··· Teks Sumber ···
Senin, 20 April 2009

SAUDARIKU, Inilah Hakikat Dirimu, Maka Tunaikanlah Kewajibanmu...!

Saudariku...............................................................

Walaupun kaummu, yaitu kaum wanita dan kaum lelaki adalah sama-sama insan ciptaan Allah swt, namun sesungguhnya mereka memiliki banyak sekali perbedaan. Perbedaan tersebut dapat berupa perbedaan fisik, psikis maupun perbedaan dalam taklīf (tugas dan tanggung jawab) syar’i. Dan perbedaan antara laki-laki dan wanita adalah perbedaan yang sesuai dengan takdir (realita), syar’i, dan dapat dibuktikan dengan nalar atau rasio. Allah swt berfirman:

“dan bahwasanya Dialah yang menciptakan berpasang-pasangan laki-laki dan perempuan”

[QS. an-Najm (53): 45]

Dalam konteks agama secara umum, keduanya sama-sama diperintahkan Allah swt untuk memakmurkan dunia dengan beribadah hanya kepada-Nya, tanpa dibeda-bedakan, baik dalam; tauhid dan keyakinan, hakikat keimanan, penyerahan diri kepada Allah swt, pahala dan siksaan, targhīb (anjuran) dan tarhīb (ancaman) secara global, maupun dalam fadhā’il (keutamaan dan kemuliaan). Demikian pula halnya dalam pemberian syari’at secara umum, baik dalam hak-hak maupun kewajiban-kewajibannya, semuanya sama.

“Dan Aku tidak menciptakan jin dan manusia melainkan supaya mereka menyembah-Ku” [QS. adz-Dzāriyāt (51): 56]

“Barangsiapa yang mengerjakan amal shalih, baik laki-laki maupun perempuan dalam keadaan beriman, maka sesungguhnya akan Kami berikan kepadanya kehidupan yang baik dan sesungguhnya akan Kami berikan balasan kepada mereka dengan pahala yang lebih baik dari apa yang telah mereka kerjakan” [QS. an-Nahl (16): 97]

“Barangsiapa yang mengerjakan amal-amal saleh, baik laki-laki maupun wanita sedang ia orang yang beriman, maka mereka itu masuk ke dalam surga dan mereka tidak dianiaya walau sedikitpun” [QS. an-Nisā (4): 124]

Namun, Allah swt telah memberikan ketentuan takdir-Nya bahwa laki-laki tidak sama dengan wanita, baik dalam khilqah (fisik), jibillah (psikis atau kejiwaan) dan dalam perangai atau tabiatnya. Maka sesuai penciptaannya, laki-laki memiliki kesempurrnaan fisik dan psikis, sedangkan wanita lebih lemah dalam penciptaannya, seperti harus mengalami haidh, kehamilan, kelahiran, menyusui dan mengurus anak susuannya, serta untuk mengurus pendidikan anak-anaknya sebagai generasi penerus di masa mendatang. Oleh karena itu, maka wanita diciptakan dari tulang rusuk Nabi Adam as, yang merupakan bagian darinya sehingga akan senantiasa mengikutinya dan berfungsi sebagai penggembira (penyejuk) baginya. Adapun laki-laki, maka dia dipercaya sebagai pemenuh kebutuhan kaum wanita, menjaganya, serta untuk memberi nafkah kepadanya dan kepada anak mereka berdua. Perbedaan penciptaan ini pada akhirnya menimbulkan konsekwensi adanya perbedaan kekuatan dan kemampuan fisik, rasio, fikiran, perasaan, kemauan, dan dalam berbagai hal lainnya.
··· Data Mentah ···
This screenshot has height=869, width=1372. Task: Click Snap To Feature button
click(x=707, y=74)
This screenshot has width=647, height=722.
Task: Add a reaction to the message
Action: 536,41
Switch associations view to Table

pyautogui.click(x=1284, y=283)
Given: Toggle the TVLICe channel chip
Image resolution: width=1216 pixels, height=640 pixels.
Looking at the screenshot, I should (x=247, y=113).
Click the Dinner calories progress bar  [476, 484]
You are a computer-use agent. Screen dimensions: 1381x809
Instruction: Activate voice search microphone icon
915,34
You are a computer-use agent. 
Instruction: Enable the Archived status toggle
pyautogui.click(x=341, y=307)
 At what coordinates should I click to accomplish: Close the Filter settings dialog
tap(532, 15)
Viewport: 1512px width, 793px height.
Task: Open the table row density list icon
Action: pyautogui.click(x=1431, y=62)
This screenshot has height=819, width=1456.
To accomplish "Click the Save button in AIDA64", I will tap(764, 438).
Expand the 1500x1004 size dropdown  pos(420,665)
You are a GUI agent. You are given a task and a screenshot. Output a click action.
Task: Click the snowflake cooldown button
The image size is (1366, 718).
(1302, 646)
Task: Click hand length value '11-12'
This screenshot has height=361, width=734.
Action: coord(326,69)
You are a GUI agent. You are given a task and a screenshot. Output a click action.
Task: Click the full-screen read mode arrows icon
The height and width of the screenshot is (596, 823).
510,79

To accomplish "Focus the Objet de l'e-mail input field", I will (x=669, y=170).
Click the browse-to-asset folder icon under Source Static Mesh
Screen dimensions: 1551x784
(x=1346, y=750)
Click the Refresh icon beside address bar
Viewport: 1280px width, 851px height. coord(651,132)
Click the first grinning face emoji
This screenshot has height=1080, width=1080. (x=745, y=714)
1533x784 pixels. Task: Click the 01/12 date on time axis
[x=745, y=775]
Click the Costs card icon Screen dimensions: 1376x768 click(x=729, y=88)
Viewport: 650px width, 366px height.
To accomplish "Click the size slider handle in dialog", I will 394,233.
···
Bagian Latihan:
**1)** Menurut teks tentang perbedaan laki-laki dan wanita, dari apa wanita diciptakan?
**2)** Tentukan apakah setiap pernyataan berikut sesuai dengan teks tentang perbedaan laki-laki dan wanita. Jawab ya atau tidak, lalu kutip kata-kata teks yang menjadi penentunya.
(a) Perbedaan antara laki-laki dan wanita dapat berupa perbedaan fisik, psikis, dan perbedaan dalam taklīf syar’i.
(b) Dalam hal pahala dan siksaan, laki-laki dan wanita dibedakan.
(c) Laki-laki dipercaya untuk memberi nafkah kepada wanita dan kepada anak mereka.
**3)** Lanjutkan teks tentang perbedaan laki-laki dan wanita mulai dari bagian terakhir yang ditampilkan.
Entri-entri tersebut diambil dari sumber yang berbeda.

Hasil Akhir:
**1)** Wanita diciptakan dari tulang rusuk Nabi Adam as.

**2)**
(a) Ya: "Perbedaan tersebut dapat berupa perbedaan fisik, psikis maupun perbedaan dalam taklīf (tugas dan tanggung jawab) syar’i."
(b) Tidak: "tanpa dibeda-bedakan, baik dalam; tauhid dan keyakinan, hakikat keimanan, penyerahan diri kepada Allah swt, pahala dan siksaan"
(c) Ya: "serta untuk memberi nafkah kepadanya dan kepada anak mereka berdua"

**3)**
Perbedaan jenis keduanyalah yang pada akhirnya dijadikan ukuran barometer dalam kebanyakan hukum syari’at yang diberlakukan kepada keduanya. Allah swt menetapkan adanya perbedaan, kelebihan dan kekurangan di antara keduanya dalam pemberian syari’at serta dalam tugas dan tanggung jawab mereka dalam kehidupan, tiada lain adalah agar saling melengkapi dan untuk melaksanakan tugasnya masing-masing.

Perbedaan antara laki-laki dan wanita ini merupakan irādah (kehendak) Allah swt yang bersifat kawniyah qadariyah (takdir alamiah) dalam penciptaan dan penyusunan (fisik dan psikis) serta dalam berbagai potensi dan kemampuan yang dianugerahkan-Nya. Sedangkan perbedaan lainnya yang berhubungan dengan syari’at beragama merupakan irādah Allah swt yang bersifat diniyyah syar’iyah (tuntutan syari’at), yang berkenaan dengan perintah, hukum dan pemberlakuan syari’at kepadanya. Namun yang pasti adalah bahwa kedua kehendak Allah swt tersebut sangat sesuai dengan kemaslahatan manusia selaku hamba-Nya yang bertugas memakmurkan alam, menjaga ketertiban hidup individu, membangun rumah, serta untuk hidup berkelompok dan membentuk komunitas sosial.

Sebagian Kekhususan Laki-laki dan Perempuan

Di antara hukum-hukum khusus yang diperuntukan bagi laki-laki adalah bahwa mereka bertanggung jawab terhadap sebuah rumah (tangga), dengan memberikan perlindungan, perhatian dan pemeliharaan terhadap berbagai kehormatannya, serta berkewajiban untuk menjaga atau memproteksi rumah tangga tersebut dari berbagai kehinaan dan mara bahaya yang mengancamnya. Mereka pun juga bertanggung jawab untuk menghidupi dan memberi nafkah kepada keluarganya.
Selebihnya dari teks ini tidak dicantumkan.